● **TESTO DA LEGGERE**
FINANZA & POTERI

Profumo prepara la successione: Fornero in Compagnia (di Garibaldi)

Con il sistema delle terne il presidente punta a ridurre il peso della politica nelle future designazioni dei consiglieri. E soprattutto avere mani libere per realizzare i suoi piani: mettere al suo posto l'ex collega ministra del governo Monti e cambiare il segretario generale

Certe cose si fanno e non si dicono, almeno fintantoché non si sono fatte. È un lavoro sottotraccia e silenzioso, come si confà all’ambiente, quello che sta impegnando da qualche mese la Compagnia di San Paolo alle prese con la modifica del proprio statuto, compito affidato a una commissione istituita ad hoc, e con gli sguardi rivolti al prossimo rinnovo degli organi. Manovre che, per quanto avvolte nella nebbia, stanno già provocando avvertibili scosse all’esterno di corso Vittorio Emanuele.

L’iter è stato formalmente avviato per allineare le procedure di nomina della governance con quelle delle altre fondazioni, attuando in misura più stringente gli indirizzi a suo tempo fissati nel protocollo Acri-Mef del 2015, in particolare nell’esigenza di mitigare il peso della politica nelle scelte dei vertici. Da qui la proposta di modificare i criteri di designazione da parte degli enti: non più un nome secco (o due come nel caso del Comune e della Camera di Commercio di Torino) ma una terna da cui pescare a discrezione del Consiglio generale i singoli rappresentanti. A ciò si aggiungerebbe una diversa distribuzione dei pesi, limando ad esempio la consistenza degli enti camerali. Una piccola rivoluzione – sebbene già in uso nella “cugina” Crt (e che ha “fregato” Alberto Cirio) – che sta terremotando i palazzi del potere subalpino (e non solo), dove il sistema delle terne viene visto, non senza ragione, come una limitazione del loro potere: “Giusto affrancarsi dall’ingerenza della politica – affermano esponenti di ogni colore – ma non si consegni la Compagnia a lobby che non rispondono a nessuno se non a certi precisi interessi”. Il sottile filo che distingue l’autonomia dall’autocrazia. Una cosa è certa, il primo a vedersi tagliare le unghie sarà Stefano lo Russo, il sindaco di Torino cui spetta(va) per “consuetudine” l’indicazione del presidente.

Insomma, uno schiaffo è in arrivo, l’ennesimo, per il primo cittadino torinese che, dopo non aver toccato palla sulle designazioni per il board di Intesa Sanpaolo ed essersi limitato a ratificare una decisione romana sulla guida di Iren, adesso quasi certamente perderà anche la golden share per la presidenza della Compagnia. Lo Russo dovrà mettersi il cuore in pace: non riuscirà mai a piazzare il suo fidato Andrea Ganelli alla guardia della cassaforte di corso Vittorio (e pure per la Crt nessuno è pronto a scommettere un cent). Chiedere a Francesco Profumo.

● **ATTIVITÀ DA SVOLGERE**
**A)** Secondo l'articolo sulla Compagnia di San Paolo, a chi spettava per consuetudine l'indicazione del presidente della Compagnia?
**B)** Prosegui l'articolo sulla Compagnia di San Paolo a partire dalla sua ultima frase.

● **ELENCO FORNITO**
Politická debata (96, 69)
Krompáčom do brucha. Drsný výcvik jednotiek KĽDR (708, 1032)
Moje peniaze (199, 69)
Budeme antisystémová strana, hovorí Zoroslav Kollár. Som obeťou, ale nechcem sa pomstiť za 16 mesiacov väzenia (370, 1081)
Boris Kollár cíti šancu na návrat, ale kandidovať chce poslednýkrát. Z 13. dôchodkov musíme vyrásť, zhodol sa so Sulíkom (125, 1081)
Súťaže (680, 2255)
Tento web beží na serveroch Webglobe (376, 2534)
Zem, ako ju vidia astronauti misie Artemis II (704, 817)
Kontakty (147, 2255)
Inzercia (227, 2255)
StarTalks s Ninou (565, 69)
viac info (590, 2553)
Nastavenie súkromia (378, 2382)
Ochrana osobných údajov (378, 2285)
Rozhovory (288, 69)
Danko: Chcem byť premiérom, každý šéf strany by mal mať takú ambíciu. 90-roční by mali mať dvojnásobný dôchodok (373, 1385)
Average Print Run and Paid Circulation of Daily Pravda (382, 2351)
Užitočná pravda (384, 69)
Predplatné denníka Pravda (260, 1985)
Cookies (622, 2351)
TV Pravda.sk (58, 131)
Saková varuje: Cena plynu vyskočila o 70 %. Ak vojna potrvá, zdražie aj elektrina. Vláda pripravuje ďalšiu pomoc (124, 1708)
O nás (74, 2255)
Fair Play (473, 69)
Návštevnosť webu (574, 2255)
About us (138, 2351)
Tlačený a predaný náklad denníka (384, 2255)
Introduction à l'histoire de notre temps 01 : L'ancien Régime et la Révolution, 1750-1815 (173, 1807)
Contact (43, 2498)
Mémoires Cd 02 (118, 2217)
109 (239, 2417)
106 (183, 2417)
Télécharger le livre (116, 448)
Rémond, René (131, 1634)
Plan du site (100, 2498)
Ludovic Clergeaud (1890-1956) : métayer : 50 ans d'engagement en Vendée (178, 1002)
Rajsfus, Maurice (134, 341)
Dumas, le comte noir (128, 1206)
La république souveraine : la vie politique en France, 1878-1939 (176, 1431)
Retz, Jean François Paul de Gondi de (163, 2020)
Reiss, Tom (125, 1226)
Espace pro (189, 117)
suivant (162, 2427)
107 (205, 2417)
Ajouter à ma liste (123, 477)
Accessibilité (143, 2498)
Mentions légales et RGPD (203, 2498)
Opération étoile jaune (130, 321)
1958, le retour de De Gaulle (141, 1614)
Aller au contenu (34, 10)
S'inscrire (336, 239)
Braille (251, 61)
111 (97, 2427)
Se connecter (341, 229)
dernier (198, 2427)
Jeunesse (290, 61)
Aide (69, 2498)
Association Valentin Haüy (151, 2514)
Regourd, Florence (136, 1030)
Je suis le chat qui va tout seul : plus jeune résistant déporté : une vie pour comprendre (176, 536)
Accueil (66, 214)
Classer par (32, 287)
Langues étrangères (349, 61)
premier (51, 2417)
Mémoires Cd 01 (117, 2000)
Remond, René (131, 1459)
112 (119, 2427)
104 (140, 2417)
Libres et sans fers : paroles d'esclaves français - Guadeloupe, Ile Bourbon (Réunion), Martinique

● **RISULTATI PER ATTIVITÀ**
**A)** Spettava al sindaco di Torino, Stefano Lo Russo.

**B)**
È infatti l’ex rettore del Poli (e ministro e presidente di Iren e del Cnr) il grande regista della partita in corso. Proprio lui, il numero uno della fondazione (ma anche presidente di quell’Acri cui si deve l’input alla modifica statutaria), starebbe lavorando in vista della fine del proprio mandato per consegnare il testimone a un nome prestigioso, quanto divisivo soprattutto sul fronte politico. A ricevere le consegne da Profumo, nei piani di quest’ultimo, dovrebbe essere Elsa Fornero. Preparando la strada per l’ex collega del governo loden di Mario Monti, Profumo avrebbe già incassato un importante placet da parte del ceo di Intesa Sanpaolo, Carlo Messina per la giubilazione dell’attuale segretario generale della Compagnia Alberto Anfossi, nominato dopo un non facile percorso in cui rimase sul ciglio l’alto dirigente del Mise Stefano Firpo, prima scelta di Profumo ma osteggiato dall’allora vicepresidente Licia Mattioli e dalla consigliera Anna Maria Poggi.

In quei giorni di forti tensioni, partecipò alla selezione anche ll’economista Pietro Garibaldi, allievo della Fornero, che oggi torna in pista come successore in pectore di Anfossi, almeno nei disegni di Profumo e di chi in Compagnia e fuori ne condivide i propositi. Che, ovviamente, non si limitano alle auguste stanze di corso Vittorio ma allungano l’orizzonte alla banca, dove sempre nel 2024, difficilmente l’ottuagenario Gian Maria Gros-Pietro potrà ricandidarsi per un quinto mandato alla presidenza. A quel punto i tempi saranno maturi per realizzare ciò che Messina ha bloccato qualche mese fa: il cambio della guardia con Domenico Siniscalco, classe 1954, ex ministro dell’Economia e direttore generale del Tesoro, già professore all’Università di Torino, oggi vicepresidente della banca d’affari Morgan Stanley ma soprattutto past president del Collegio Carlo Alberto, ente strumentale della stessa Compagnia, che annovera studiosi ed esponenti di peso del mondo finanziario ed economico (da Marta Cartabia a Carlo Messina, da John Elkann a Francesca Lavazza). Tutti uniti a contrastare le ingerenze della politica, s’intende.